* **YOUR GOAL**
Copy out every line of the data that has the word "beside" somewhere in it.

* **INPUT FOR THIS TASK**
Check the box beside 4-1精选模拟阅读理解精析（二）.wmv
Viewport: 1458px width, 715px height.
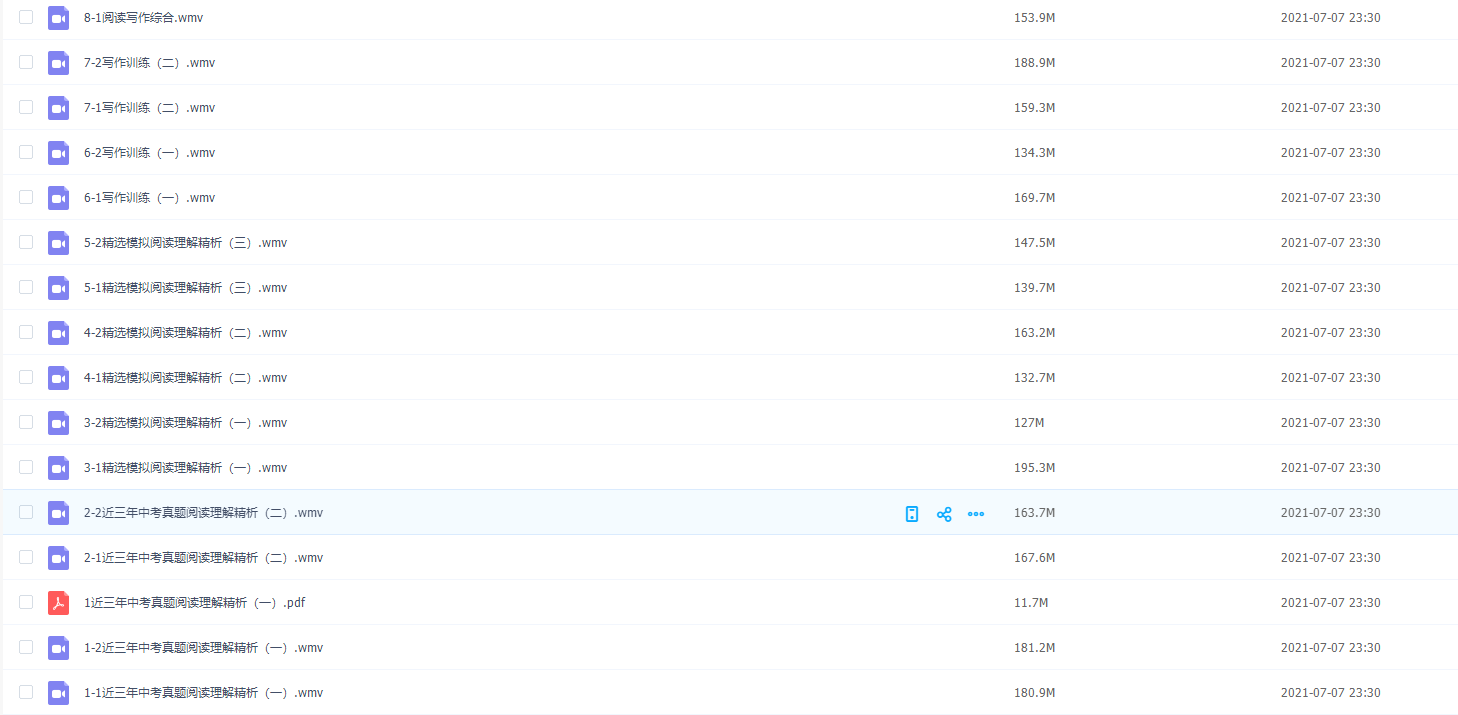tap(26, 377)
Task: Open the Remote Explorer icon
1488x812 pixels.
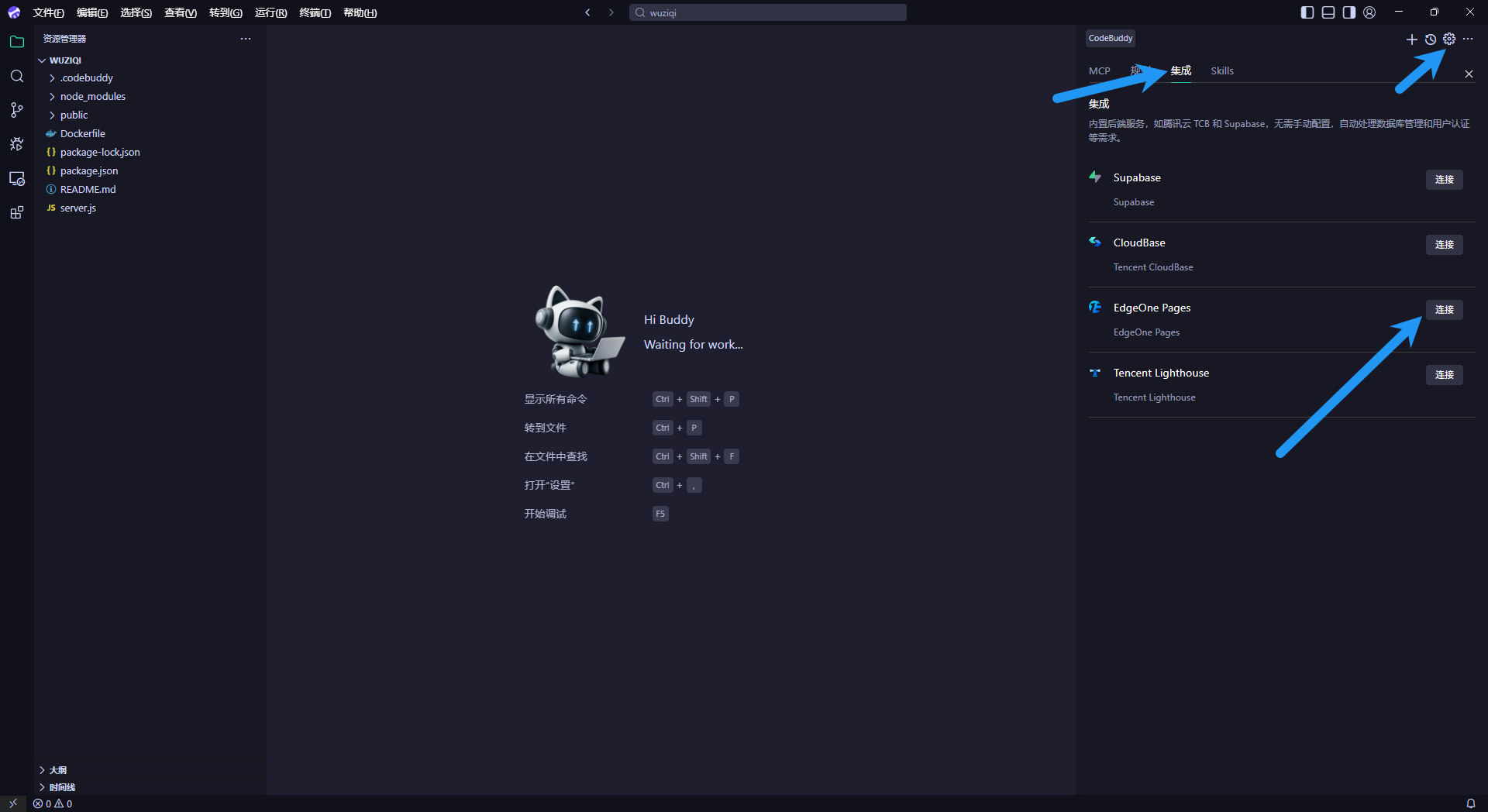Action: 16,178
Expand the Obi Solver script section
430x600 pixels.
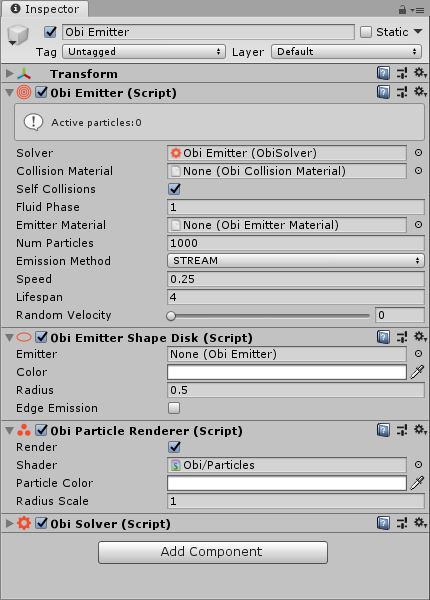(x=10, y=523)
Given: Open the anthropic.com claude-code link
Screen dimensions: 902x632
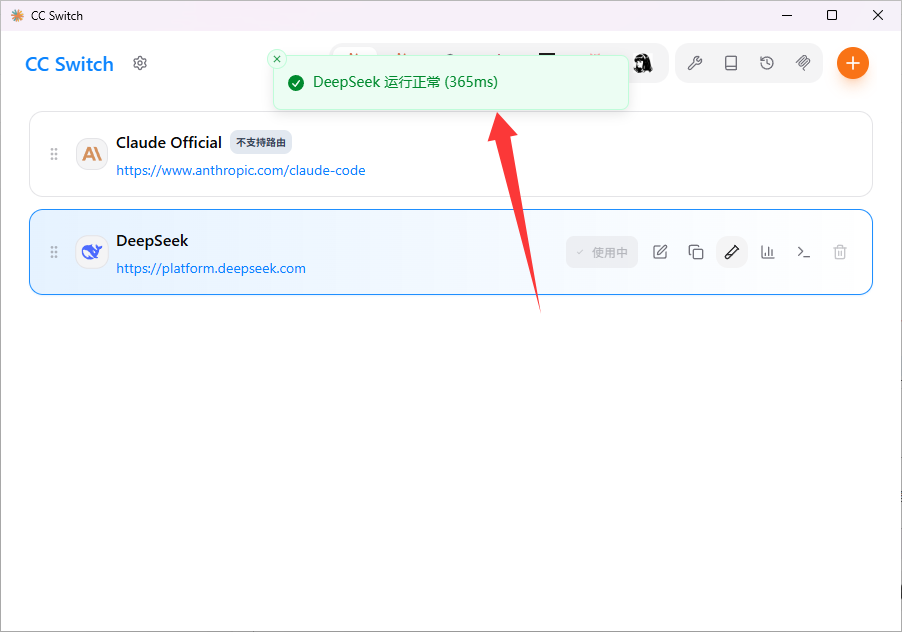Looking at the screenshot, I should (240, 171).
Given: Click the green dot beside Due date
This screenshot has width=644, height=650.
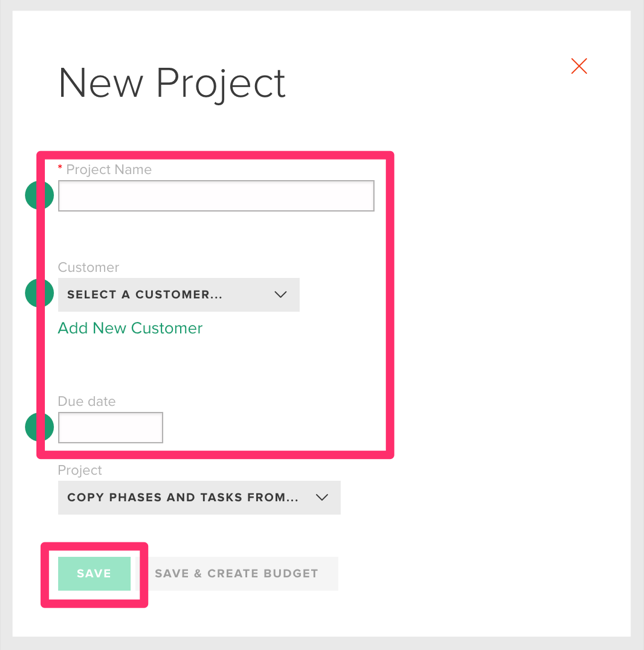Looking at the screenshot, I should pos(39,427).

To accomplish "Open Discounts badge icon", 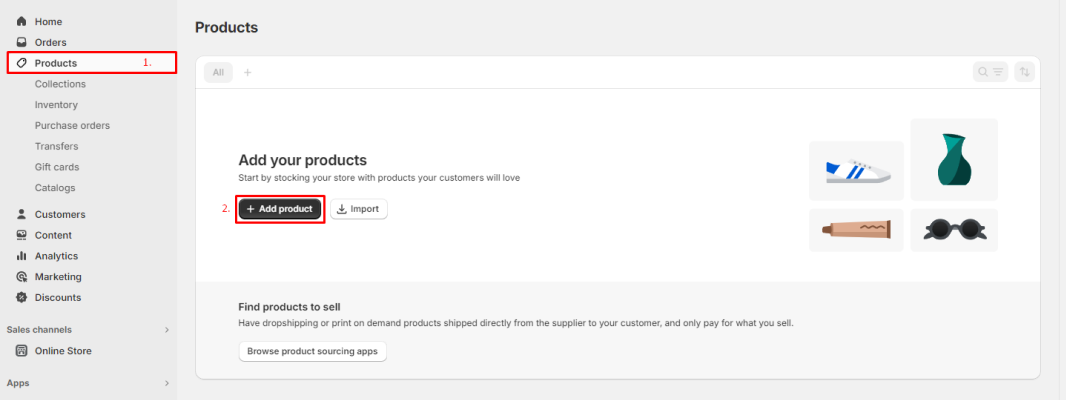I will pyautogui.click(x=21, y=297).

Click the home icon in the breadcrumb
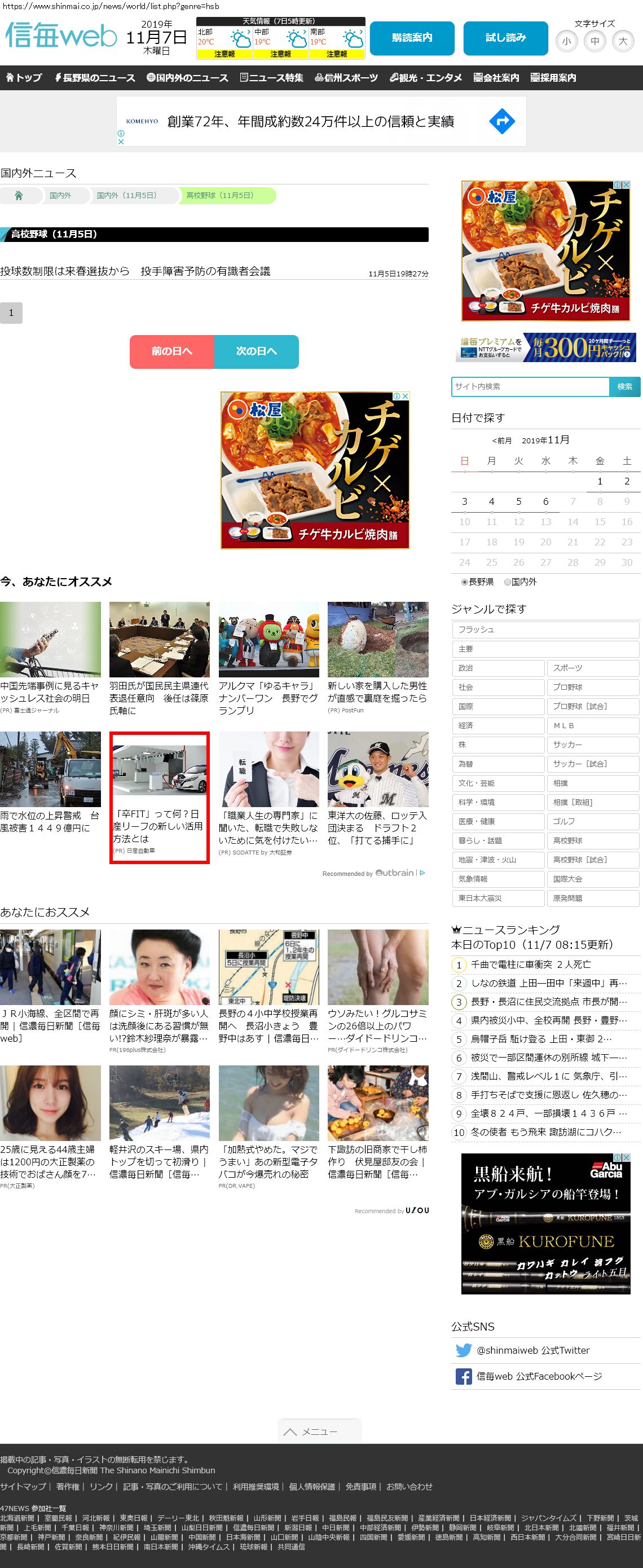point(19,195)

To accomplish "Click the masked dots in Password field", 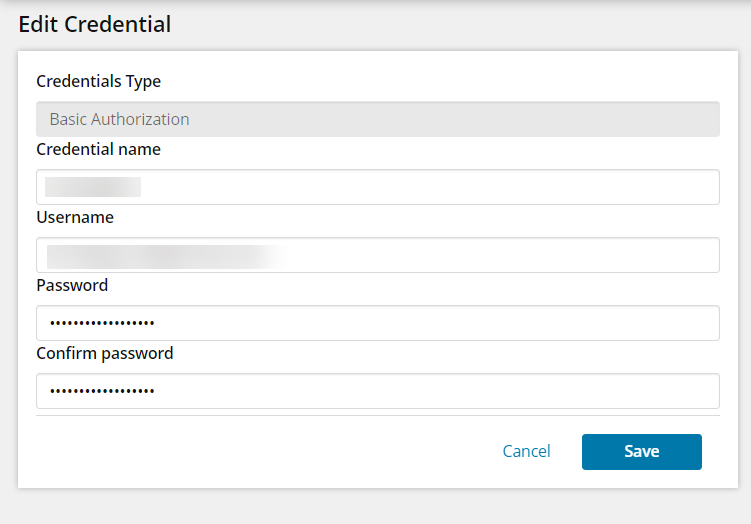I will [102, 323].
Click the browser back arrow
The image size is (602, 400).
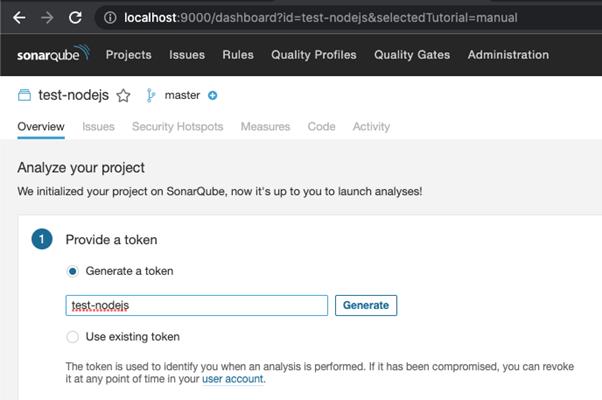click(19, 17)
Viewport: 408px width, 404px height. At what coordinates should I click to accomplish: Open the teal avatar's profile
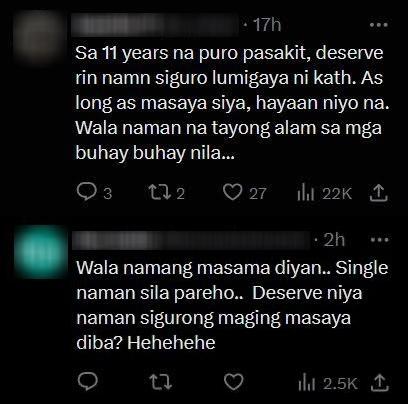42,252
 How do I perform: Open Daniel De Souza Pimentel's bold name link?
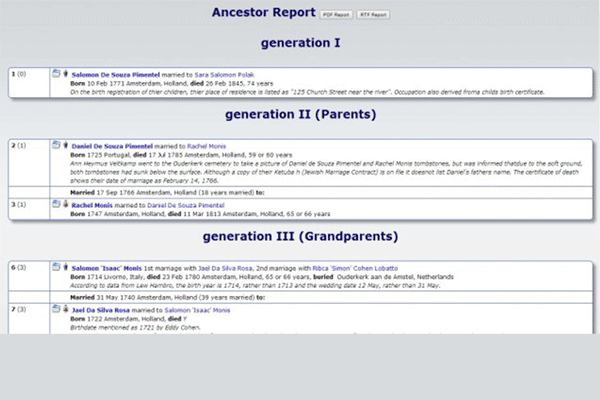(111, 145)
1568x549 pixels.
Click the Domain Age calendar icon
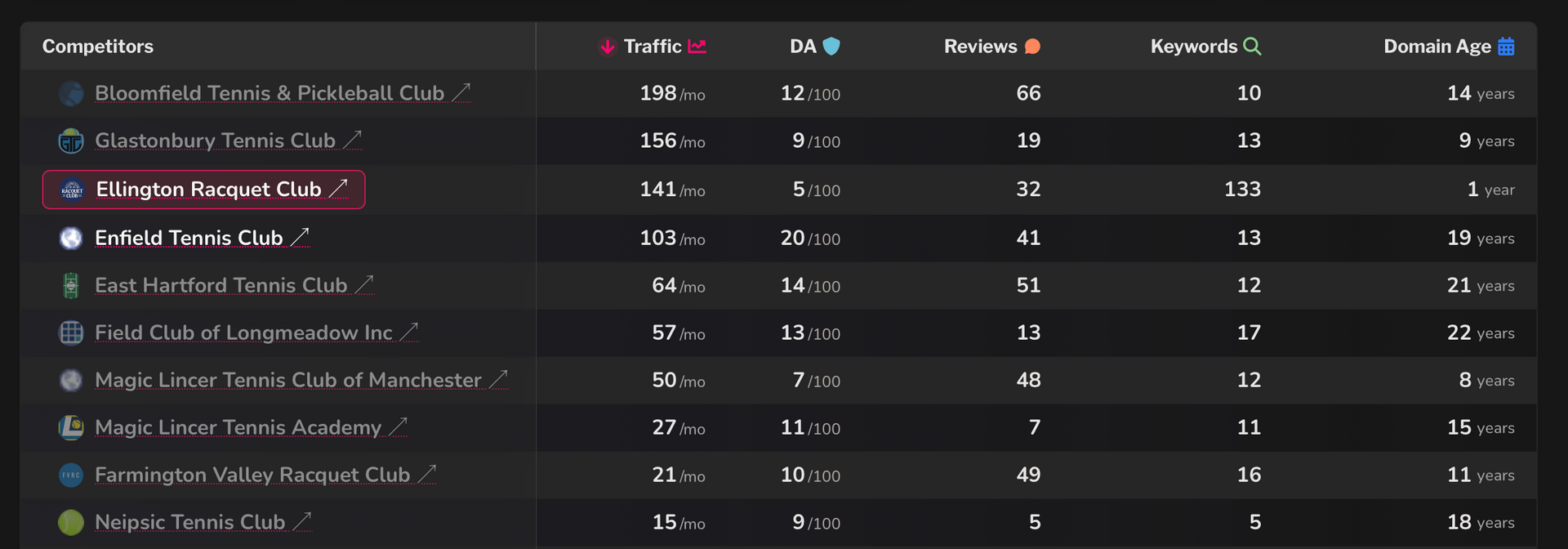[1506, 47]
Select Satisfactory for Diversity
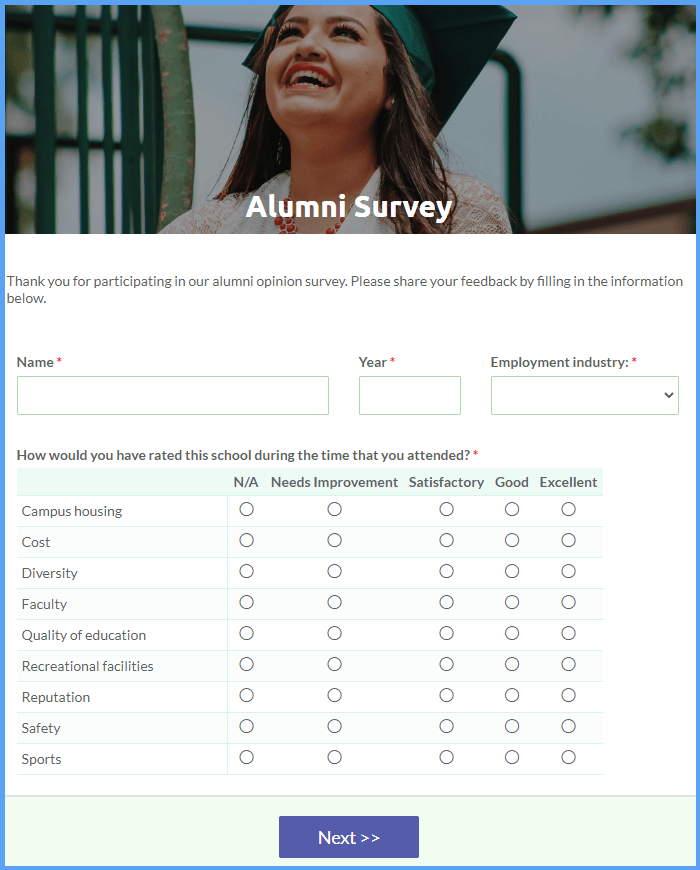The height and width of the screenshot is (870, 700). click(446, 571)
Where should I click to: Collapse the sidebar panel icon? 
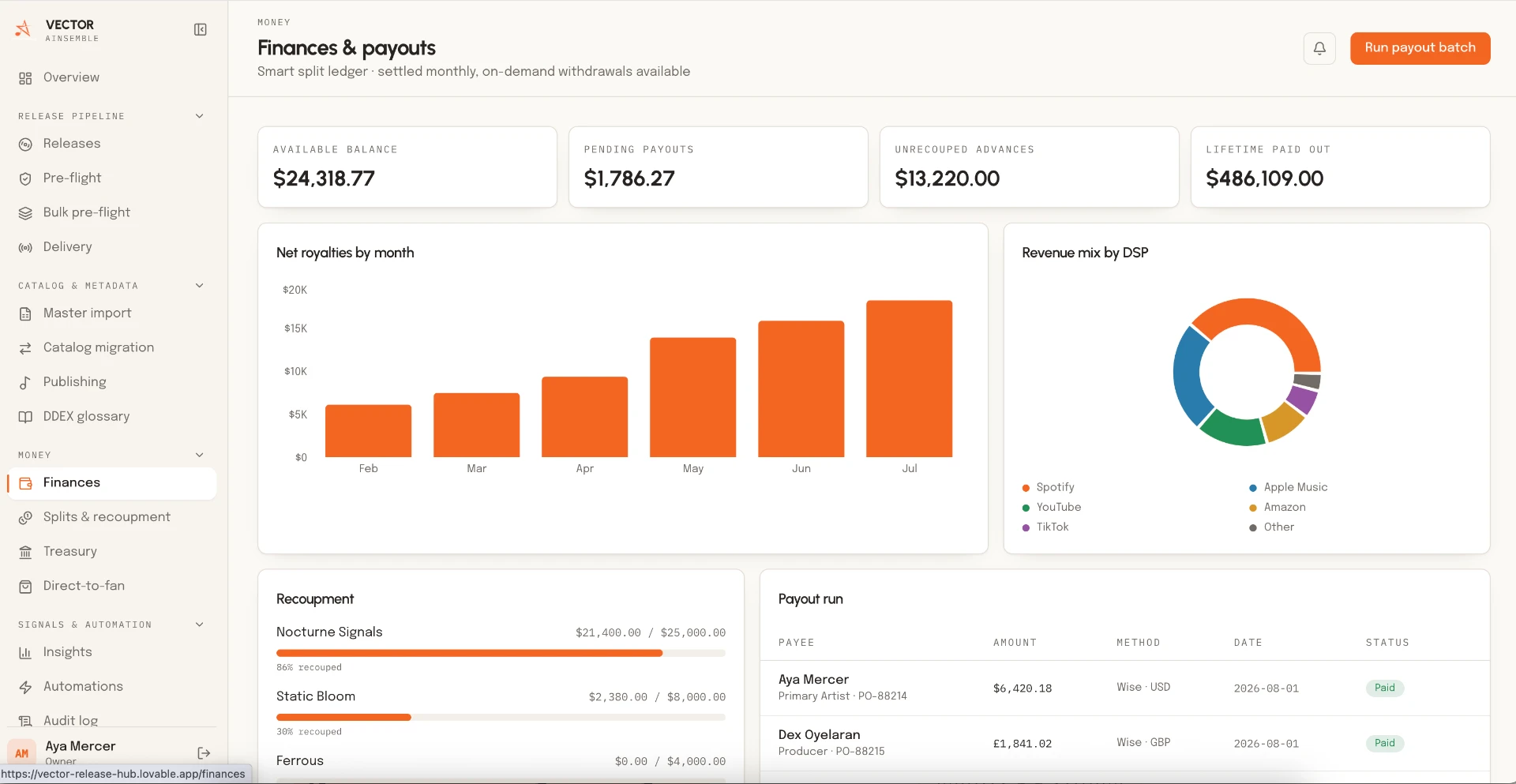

* **ANSWER BELOW**
Check the box beside 4-1精选模拟阅读理解精析（二）.wmv
Given: Click the green dot beside Due date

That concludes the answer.